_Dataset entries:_
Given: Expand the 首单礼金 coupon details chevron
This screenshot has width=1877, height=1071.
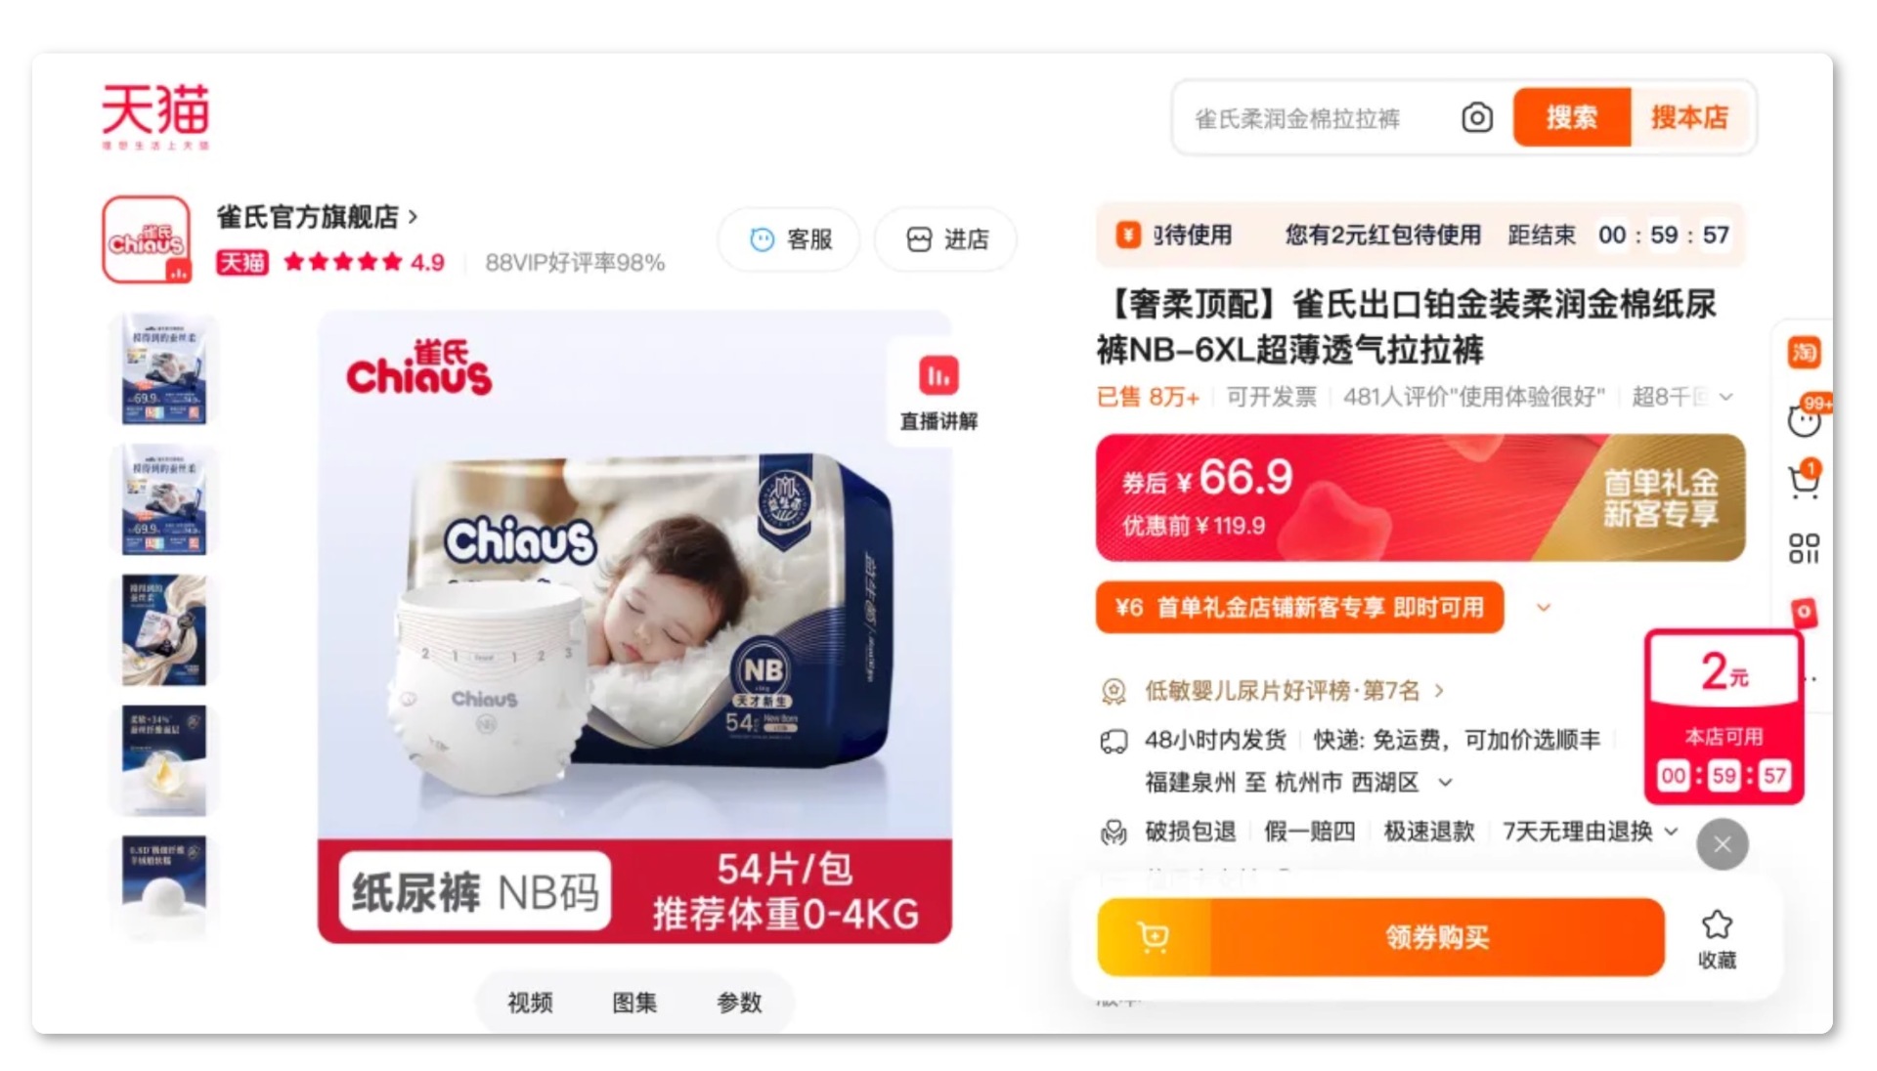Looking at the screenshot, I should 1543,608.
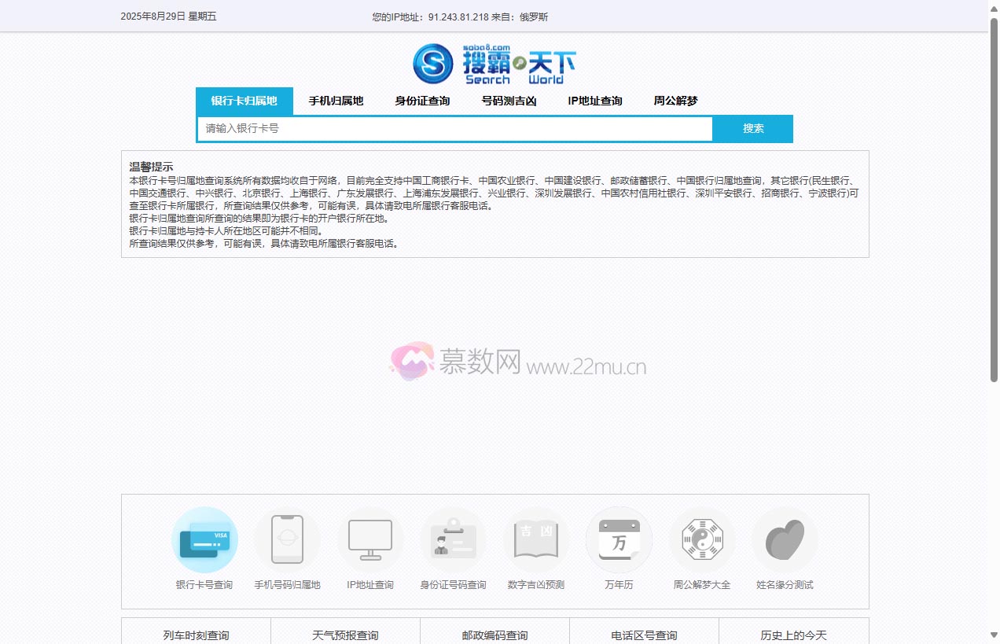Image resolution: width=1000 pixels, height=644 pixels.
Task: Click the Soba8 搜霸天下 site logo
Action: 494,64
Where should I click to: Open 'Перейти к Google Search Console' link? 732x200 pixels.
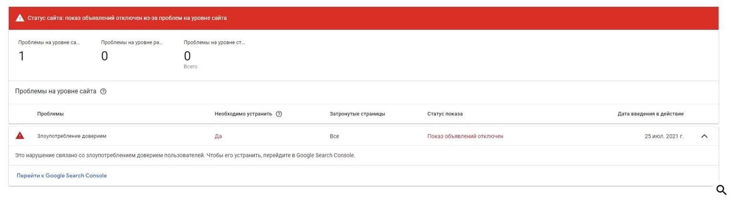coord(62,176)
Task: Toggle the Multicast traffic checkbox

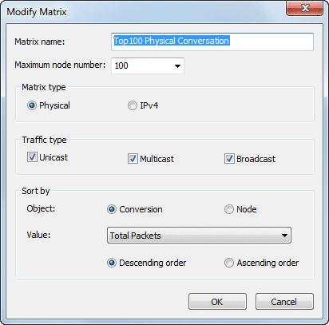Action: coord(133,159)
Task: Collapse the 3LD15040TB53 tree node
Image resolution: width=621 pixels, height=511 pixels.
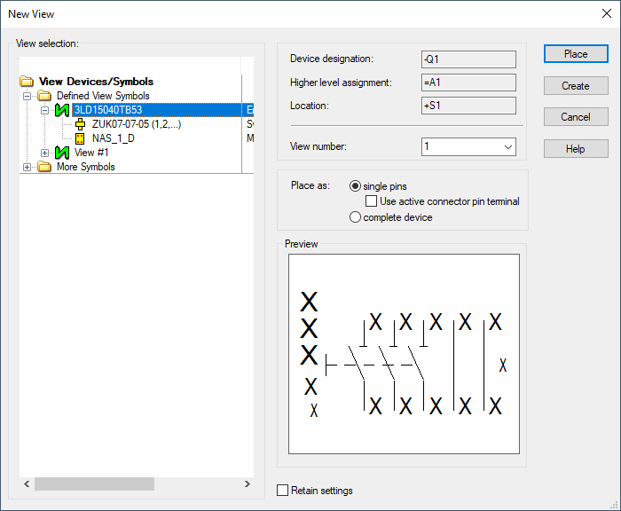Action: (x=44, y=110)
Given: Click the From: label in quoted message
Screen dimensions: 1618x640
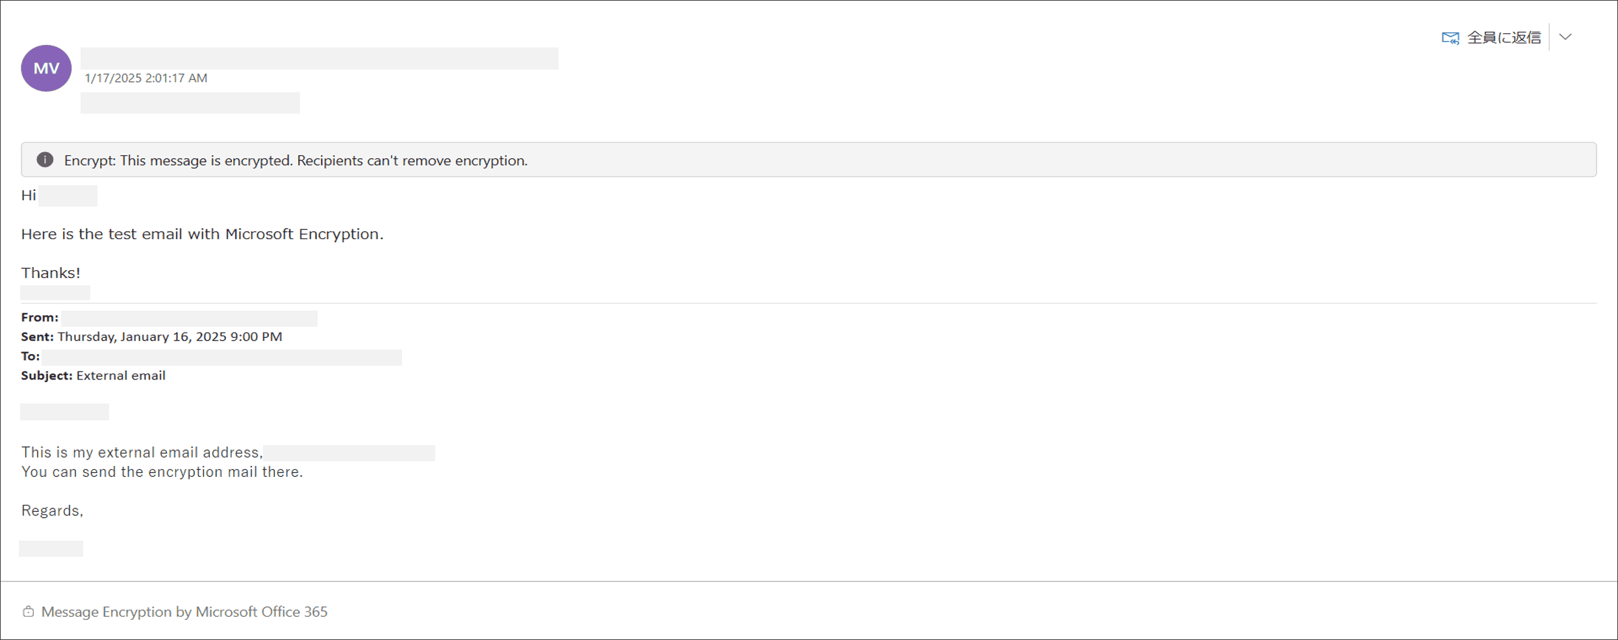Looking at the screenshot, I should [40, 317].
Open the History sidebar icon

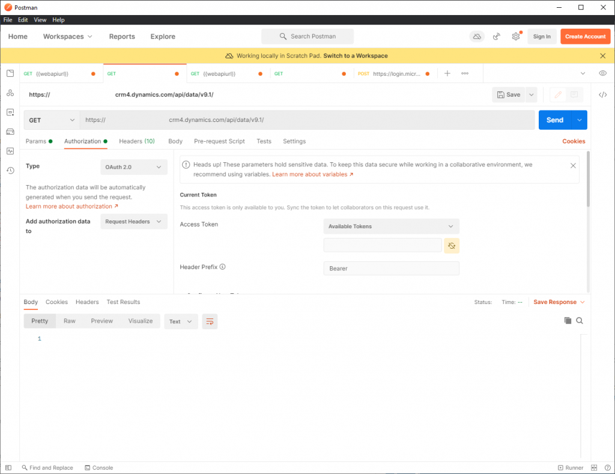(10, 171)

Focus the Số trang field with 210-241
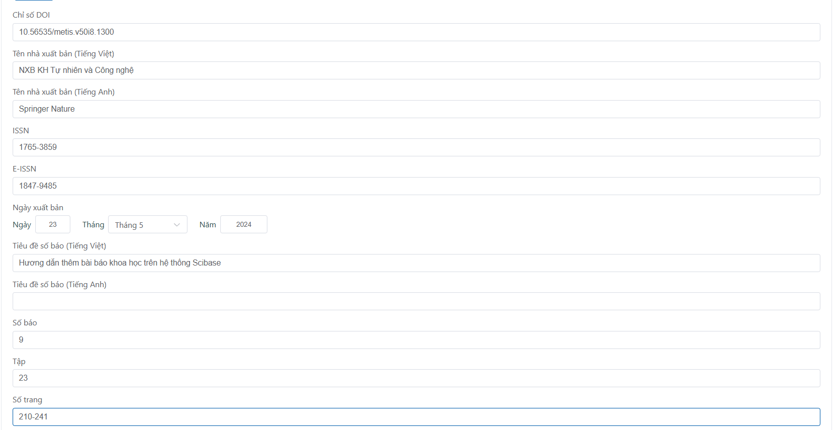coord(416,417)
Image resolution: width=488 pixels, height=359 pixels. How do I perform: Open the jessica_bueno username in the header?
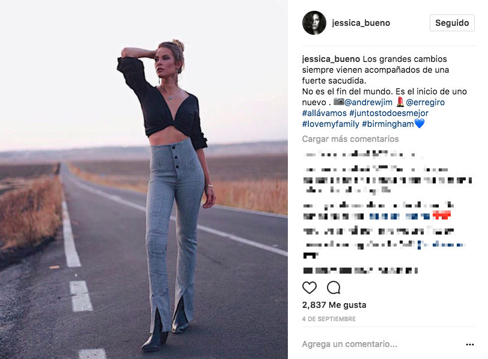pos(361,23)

_What you have to do:_
Retype each record exactly as it appears above and drop the images.

_Output of the task:_
Given: Expand the 首单礼金 coupon details chevron
This screenshot has width=1877, height=1071.
Looking at the screenshot, I should 1543,608.
Image resolution: width=1000 pixels, height=644 pixels.
Task: Click the Soba8 搜霸天下 site logo
Action: 494,64
Where should I click to: Open 'Перейти к Google Search Console' link? 732x200 pixels.
coord(62,176)
Task: Toggle the Multicast traffic checkbox

Action: coord(133,159)
Task: Collapse the 3LD15040TB53 tree node
Image resolution: width=621 pixels, height=511 pixels.
Action: (x=44, y=110)
Given: Click the From: label in quoted message
Screen dimensions: 1618x640
Looking at the screenshot, I should [40, 317].
Open the History sidebar icon

(10, 171)

Focus the Số trang field with 210-241
coord(416,417)
Image resolution: width=488 pixels, height=359 pixels. How do I perform: Open the jessica_bueno username in the header?
pos(361,23)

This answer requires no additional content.